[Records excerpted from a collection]
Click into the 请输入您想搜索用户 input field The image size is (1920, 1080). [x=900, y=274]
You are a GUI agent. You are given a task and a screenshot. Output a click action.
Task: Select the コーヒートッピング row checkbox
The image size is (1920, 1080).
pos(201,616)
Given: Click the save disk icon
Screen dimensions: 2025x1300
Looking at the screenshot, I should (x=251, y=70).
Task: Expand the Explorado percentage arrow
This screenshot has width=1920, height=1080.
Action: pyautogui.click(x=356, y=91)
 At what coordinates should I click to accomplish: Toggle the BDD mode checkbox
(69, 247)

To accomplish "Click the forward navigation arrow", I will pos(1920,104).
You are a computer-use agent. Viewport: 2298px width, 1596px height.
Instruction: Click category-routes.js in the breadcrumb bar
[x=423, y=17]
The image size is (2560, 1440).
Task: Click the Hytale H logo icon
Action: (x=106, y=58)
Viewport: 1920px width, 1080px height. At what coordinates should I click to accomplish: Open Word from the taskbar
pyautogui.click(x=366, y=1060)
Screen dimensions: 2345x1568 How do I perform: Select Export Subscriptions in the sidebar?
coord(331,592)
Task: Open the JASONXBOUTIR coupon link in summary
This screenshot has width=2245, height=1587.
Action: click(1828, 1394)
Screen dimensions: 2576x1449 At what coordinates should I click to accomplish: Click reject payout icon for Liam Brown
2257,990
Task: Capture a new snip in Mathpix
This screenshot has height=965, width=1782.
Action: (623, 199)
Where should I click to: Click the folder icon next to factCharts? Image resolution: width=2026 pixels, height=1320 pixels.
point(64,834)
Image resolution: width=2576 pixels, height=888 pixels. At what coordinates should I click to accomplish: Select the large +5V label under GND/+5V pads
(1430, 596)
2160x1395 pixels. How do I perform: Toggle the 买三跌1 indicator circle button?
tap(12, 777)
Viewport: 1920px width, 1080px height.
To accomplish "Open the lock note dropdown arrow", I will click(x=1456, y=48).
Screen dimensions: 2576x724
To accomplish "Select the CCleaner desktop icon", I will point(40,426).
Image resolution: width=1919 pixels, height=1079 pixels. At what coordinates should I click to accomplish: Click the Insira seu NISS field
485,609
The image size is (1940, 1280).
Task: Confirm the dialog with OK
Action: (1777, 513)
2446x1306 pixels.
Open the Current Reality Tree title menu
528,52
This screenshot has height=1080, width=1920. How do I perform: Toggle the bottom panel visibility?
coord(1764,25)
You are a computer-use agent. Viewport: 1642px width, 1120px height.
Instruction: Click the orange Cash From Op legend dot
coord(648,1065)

_WHAT THE EXERCISE ASKS_.
Nothing in the data should be left out when you retype it exactly.

_RESULT BELOW_.
Click into the 请输入您想搜索用户 input field The image size is (1920, 1080). [x=900, y=274]
You are a GUI agent. You are given a task and a screenshot. Output a click action.
Task: Select the コーヒートッピング row checkbox
The image size is (1920, 1080).
pos(201,616)
Given: Click the save disk icon
Screen dimensions: 2025x1300
Looking at the screenshot, I should (x=251, y=70).
Task: Expand the Explorado percentage arrow
This screenshot has width=1920, height=1080.
Action: pyautogui.click(x=356, y=91)
 At what coordinates should I click to accomplish: Toggle the BDD mode checkbox
(69, 247)

To accomplish "Click the forward navigation arrow", I will pos(1920,104).
You are a computer-use agent. Viewport: 2298px width, 1596px height.
Instruction: Click category-routes.js in the breadcrumb bar
[x=423, y=17]
The image size is (2560, 1440).
Task: Click the Hytale H logo icon
Action: (x=106, y=58)
Viewport: 1920px width, 1080px height. At what coordinates should I click to accomplish: Open Word from the taskbar
pyautogui.click(x=366, y=1060)
Screen dimensions: 2345x1568 How do I perform: Select Export Subscriptions in the sidebar?
coord(331,592)
Task: Open the JASONXBOUTIR coupon link in summary
This screenshot has width=2245, height=1587.
Action: click(1828, 1394)
Screen dimensions: 2576x1449 At what coordinates should I click to accomplish: Click reject payout icon for Liam Brown
2257,990
Task: Capture a new snip in Mathpix
This screenshot has height=965, width=1782.
Action: (623, 199)
Where should I click to: Click the folder icon next to factCharts? Image resolution: width=2026 pixels, height=1320 pixels.
point(64,834)
Image resolution: width=2576 pixels, height=888 pixels. At what coordinates should I click to accomplish: Select the large +5V label under GND/+5V pads
(1430, 596)
2160x1395 pixels. How do I perform: Toggle the 买三跌1 indicator circle button?
tap(12, 777)
Viewport: 1920px width, 1080px height.
To accomplish "Open the lock note dropdown arrow", I will click(x=1456, y=48).
Screen dimensions: 2576x724
To accomplish "Select the CCleaner desktop icon", I will point(40,426).
Image resolution: width=1919 pixels, height=1079 pixels. At what coordinates should I click to accomplish: Click the Insira seu NISS field
485,609
The image size is (1940, 1280).
Task: Confirm the dialog with OK
Action: (1777, 513)
2446x1306 pixels.
Open the Current Reality Tree title menu
528,52
This screenshot has height=1080, width=1920. How do I perform: Toggle the bottom panel visibility?
coord(1764,25)
You are a computer-use agent. Viewport: 1642px width, 1120px height.
Instruction: Click the orange Cash From Op legend dot
coord(648,1065)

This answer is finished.